Regardless of the psychology involved, inflation aversion is simply a reality. It was a democratic economist, Arthur Okun, who first suggested assessing the economic situation using the “misery index”, the sum of unemployment and inflation. As an economic concept, this index doesn’t make much sense: the costs of unemployment are huge and real, while the costs of inflation are subtle and surprisingly elusive. But the misery index works quite well as an indicator of economic sentiment.

And since inflation in the United States has increased significantly over the past year, it is not surprising that economic sentiment has weakened despite the drop in unemployment.

But my analysis of the data indicates that economic sentiment is considerably worse than one would expect, even given inflation; Nate Cohn of The Times, using a more elaborate model, finds the same thing. What are they talking about?

The daunting persistence of COVID is one possible answer. But let’s not ignore the elephant — and I mean the elephant — in the room: far-right partisanship.

Today partisanship shapes almost everything in America. For example, you can not reasonably talk vaccination rates Covid trolling without recognizing that Republicans are four times more likely than Democrats to not be vaccinated. And the gap supporter perceptions of the economy has exploded in recent years.

Let us not be on both sides. Yes, Democrats may have been reluctant to recognize the good economic news as Donald Trump. But the negativity right now is absurd, Republicans evaluating the current economy as worse than that of June 1980, when unemployment was nearly twice as high and the inflation rate of 14%. My calculations at the bottom of the envelope suggests that this madness could explain much of the lack of consumer confidence.

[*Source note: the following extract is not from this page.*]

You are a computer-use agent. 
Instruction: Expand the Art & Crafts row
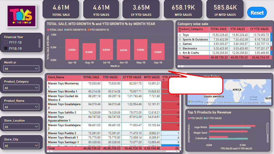(x=180, y=53)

But where does the madness come from? Even the mainstream media accentuated the negative; an analysis by a liberal think tank found that CNN and MSNBC devoted 50% more screen time to inflation in November than to all other economic developments combined.

But Fox News has devoted nearly three times as much screen time to inflation as CNN over the past two years, while illustrating its reporting with pictures of empty shelves taken in other countries, among other things. and other years. No wonder the GOP base says the economy is in dire shape.

What does this say about the future, especially the political future? If and when inflation eases, as forecasters, the bond market and even consumers expect, general consumer sentiment should begin to reflect the real strength of the economy. But as we have seen, a substantial part of the electorate has economic perceptions quite far from reality; even if things get better, they probably won’t hear the good news or be regaled with more negative stories.

So Democrats will need more than an improving economy to survive the midterm elections. They will need to get receptive voters to perceive this improvement, and then get enough of those voters to the polls to match the sizable minority determined to believe Joe Biden’s America is a Mad Max-type wasteland.